Coronavirus Vaccine:  In an interim report of an early phase clinical trial, the coronavirus vaccine candidate developed by the pharmaceutical giant Pfizer in association with the German biotech company BioNTech has produced a "robust" immune response in healthy adults aged 18-55 years.


What does the study reveal?

The study published in the journal Nature noted BNT162b1 is an RNA vaccine demonstrated an immune response by mimicking the mRNA molecule used by the novel coronavirus SARS-CoV-2 to construct its infectious proteins.

Basically, the vaccine candidate delivered intramuscularly has enabled human cells to produce proteins part of the SARS-CoV-2 receptor-binding domain, against which the immune system is trained to produce antibodies, as per the PTI report.

Such vaccines are typically found to be safe and led to the rapid development of vaccines against SARS-CoV-2, as per the researchers.

It remains one of several RNA vaccine candidates being studied in parallel for selection to advance to a trial of their safety and efficacy.

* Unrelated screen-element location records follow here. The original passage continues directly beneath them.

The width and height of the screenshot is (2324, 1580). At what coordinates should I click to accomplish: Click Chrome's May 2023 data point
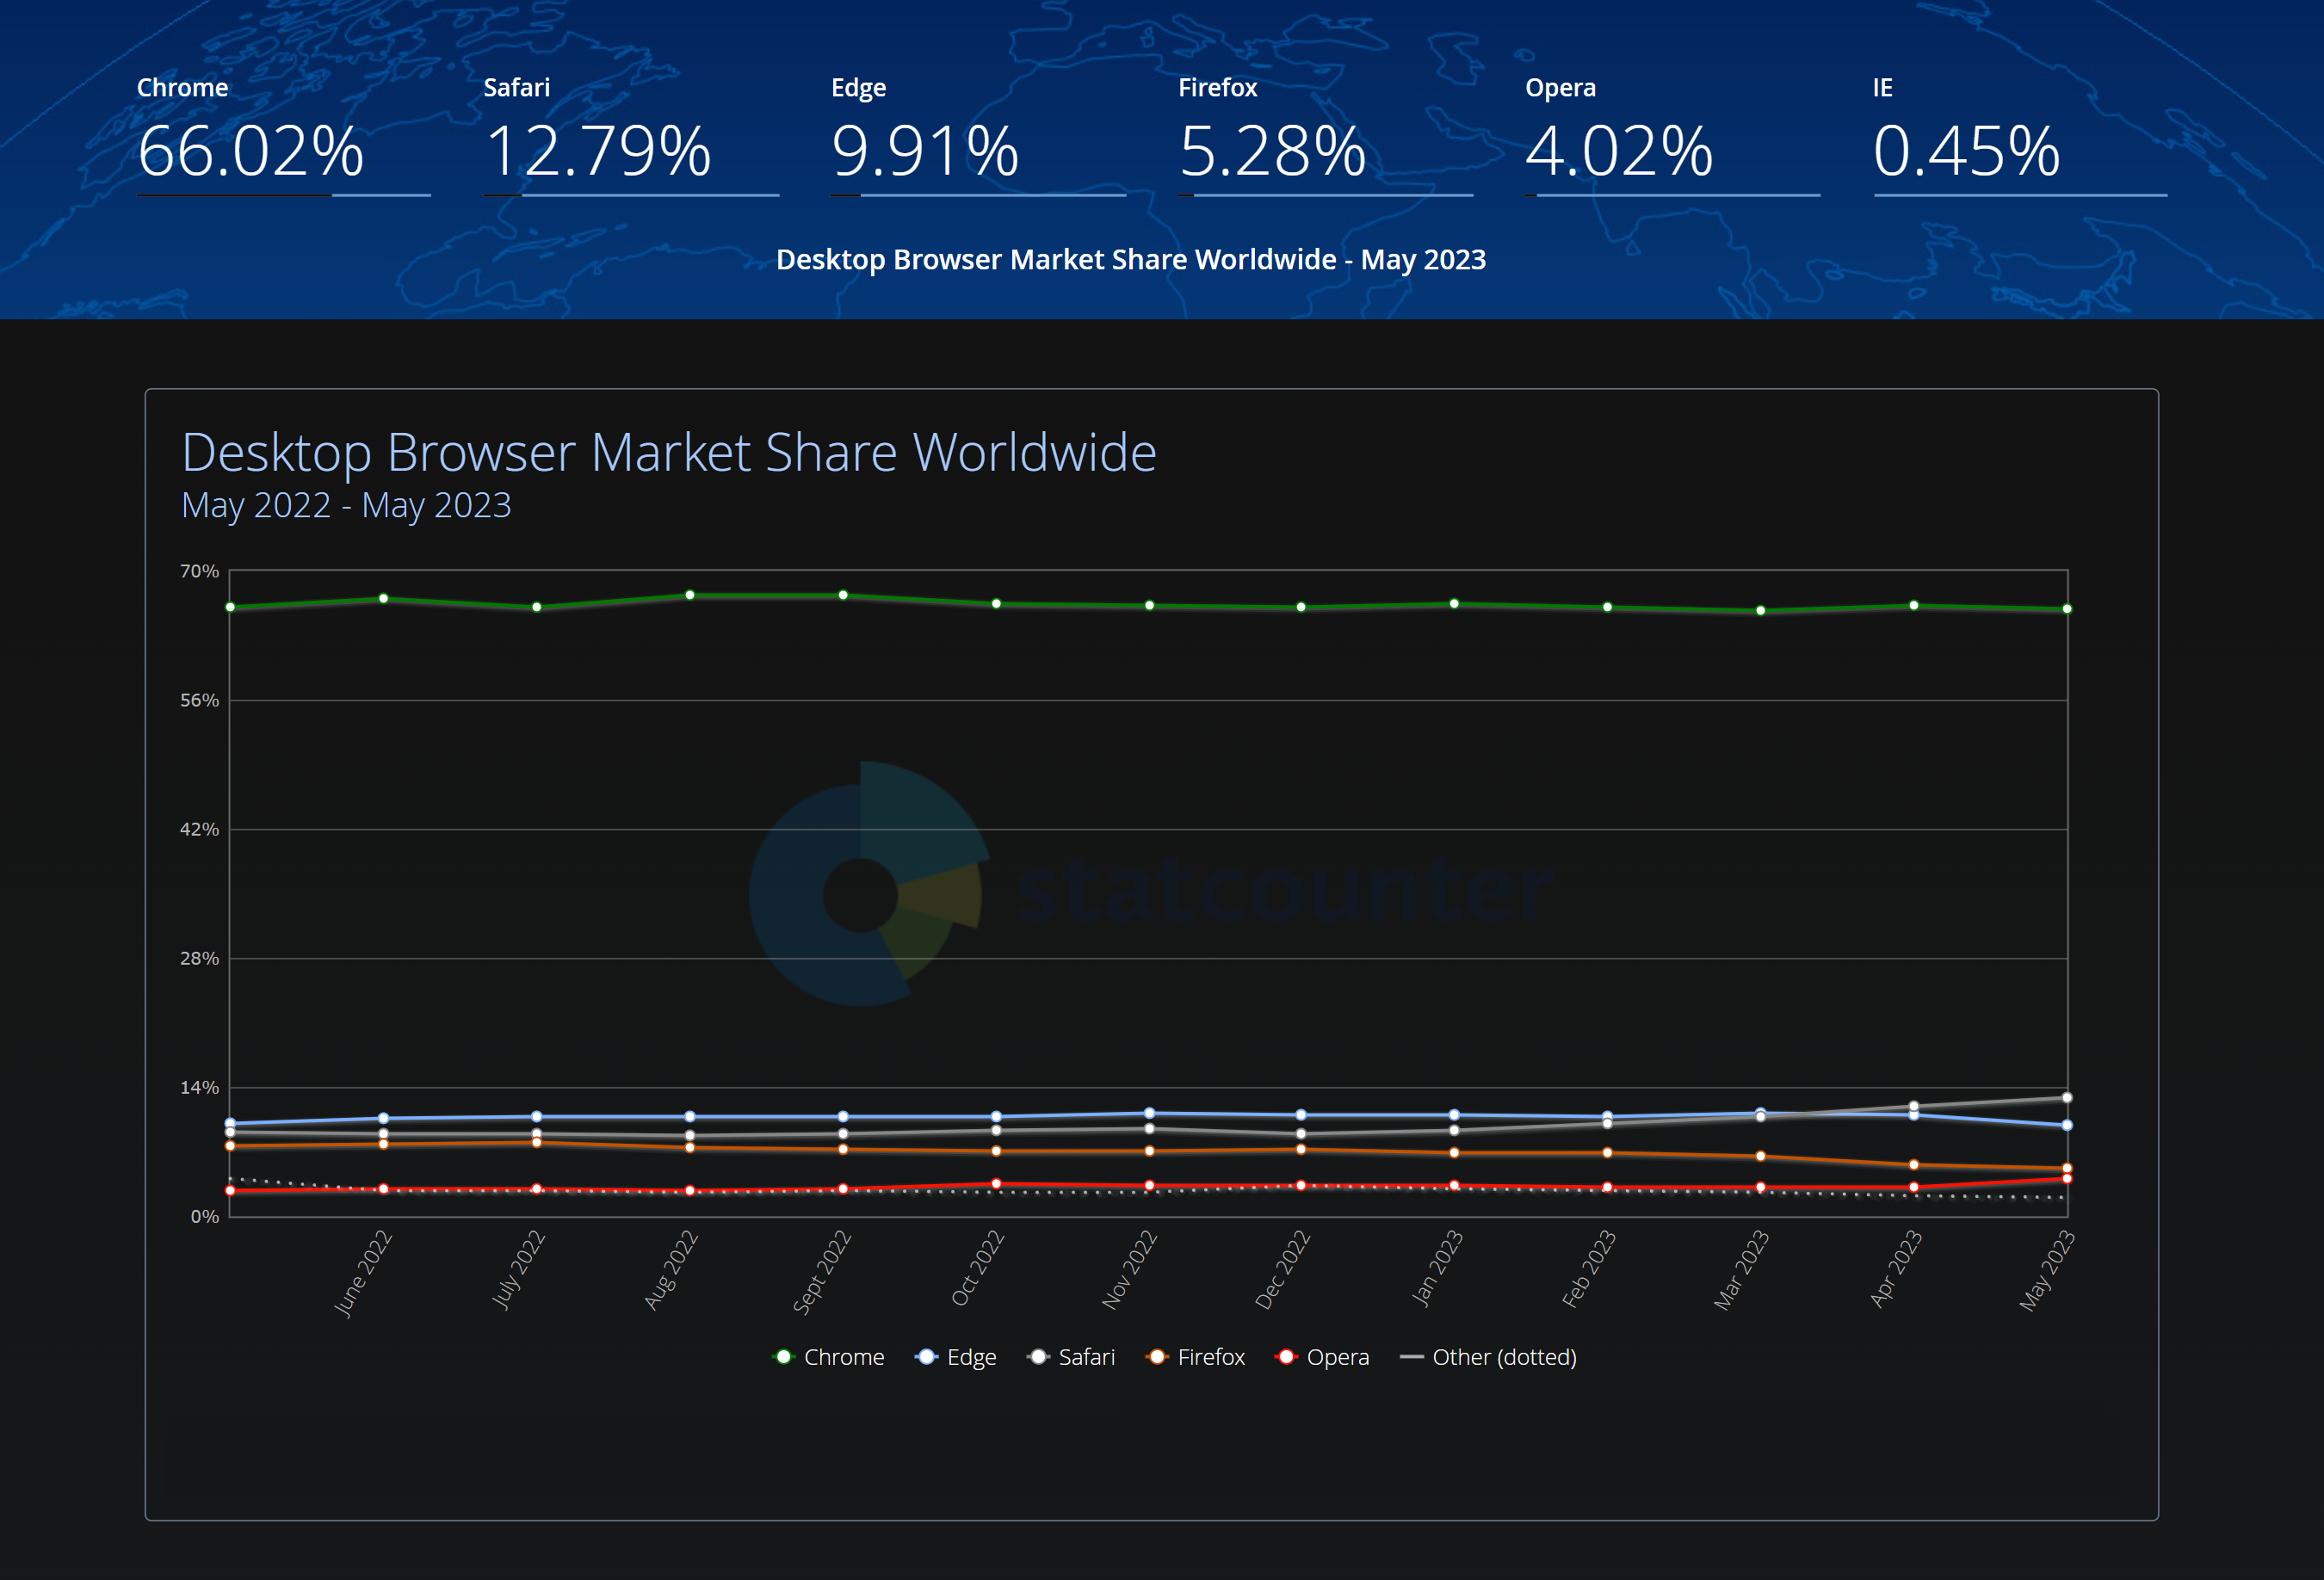pos(2066,609)
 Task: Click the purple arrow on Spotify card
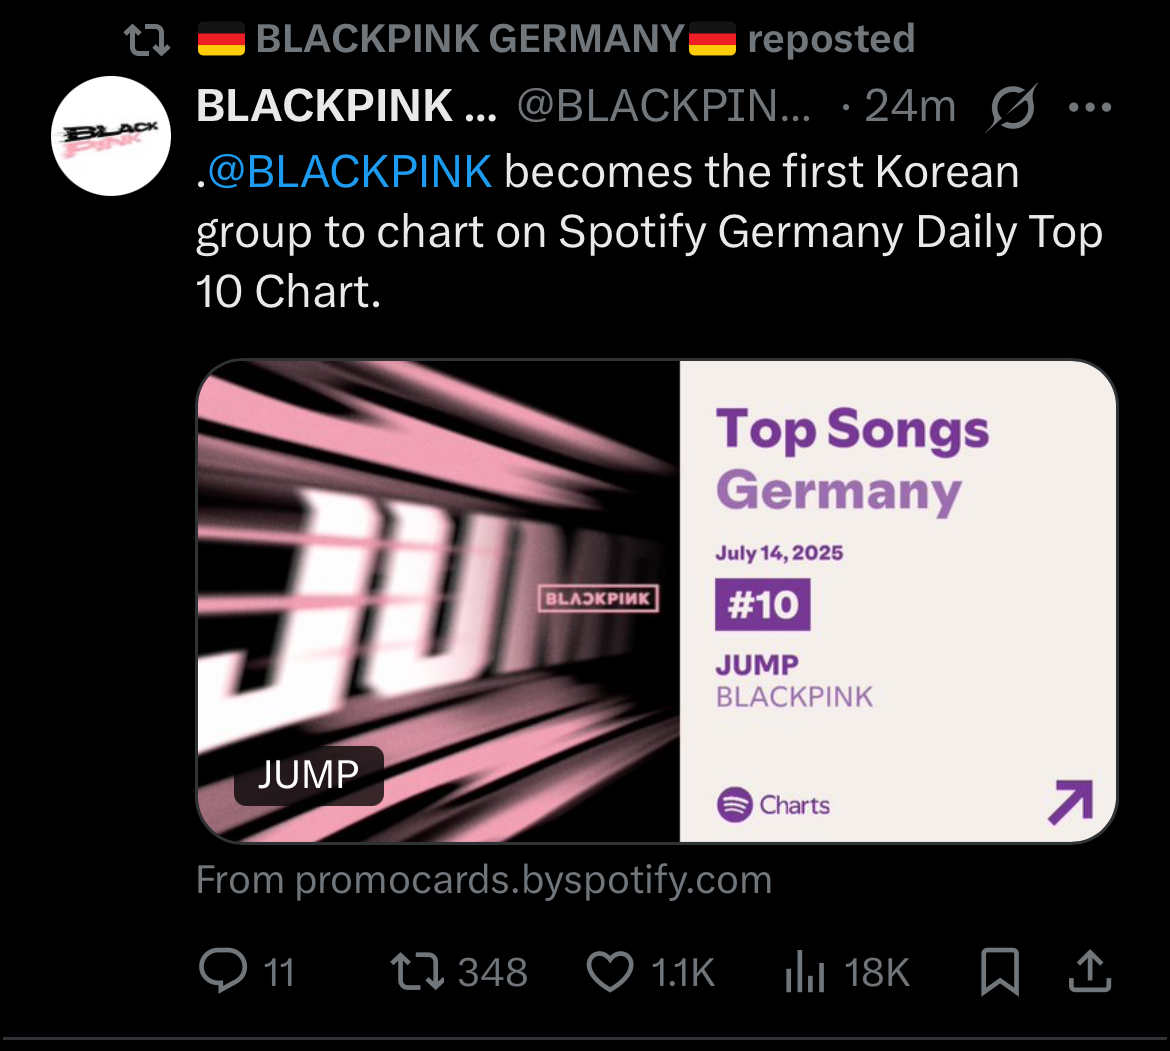pyautogui.click(x=1069, y=803)
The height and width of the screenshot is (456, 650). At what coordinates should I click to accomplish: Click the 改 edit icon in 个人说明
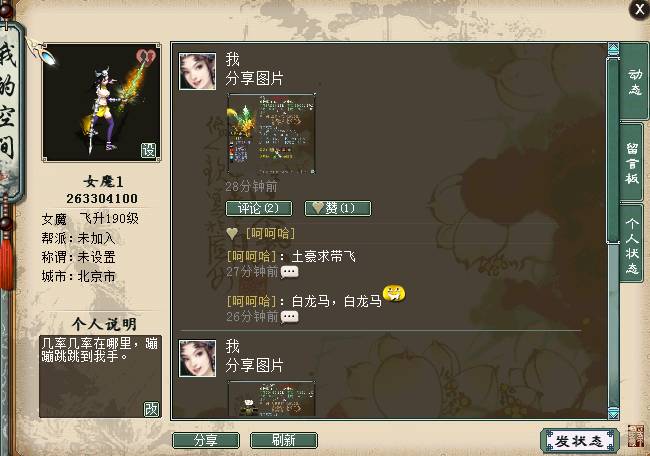click(x=151, y=409)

As per the researchers, the vaccine demonstrated a "robust immune response" in participants, which increased with dose level, and with a second shot.

In the trial, antibodies against SARS-CoV-2 were present 21 days after a single vaccination at all dose levels. Not just this, there was a substantial increase in SARS-CoV-2-neutralising antibodies seven days after the second 10-g or 30-g dose were administered.

It noted that the immune response was much stronger in the 30-g group than in the 10-g group. However, the scientists didn’t notice any major difference in immune response between the 30-g and 100-g groups after one dose, and as participants who received the 100-g dose also experienced greater side effects, they did not receive a second dose.

The good news is that participants' levels of neutralising antibodies were 1.9 to 4.6 times higher than those in patients recovering from SARS-CoV-2 infection.

What has been examined so far in the trial?

In the ongoing phase of the half trial, the researchers have determined the safety, side effects, and safe dose of the vaccine candidate in 45 healthy adults (23 men and 22 non-pregnant women) aged 18-55 years. The participants were randomised to receive 10 micrograms (g), 30 g or 100 g of BNT162b1, or a placebo, the study noted.

On 21st day, the scientist said 10-g and 30-g groups also received a second dose

BNT162b1 have been well-tolerated, although some of them experienced mild to moderate side effects, which increased with dose level, in the seven days following vaccination. This included pain at the injection site, fatigue, headache, fever, and sleep disturbance.

Although this comparison provides a benchmark for evaluating the vaccine-elicited immune response and the vaccine's potential to provide protection, the researchers believe phase 3 trials are needed to determine the efficacy of BNT162b1.

They said the study is also enrolling adults aged 65-85 years, adding that later phases would prioritise the enrolment of more-diverse populations.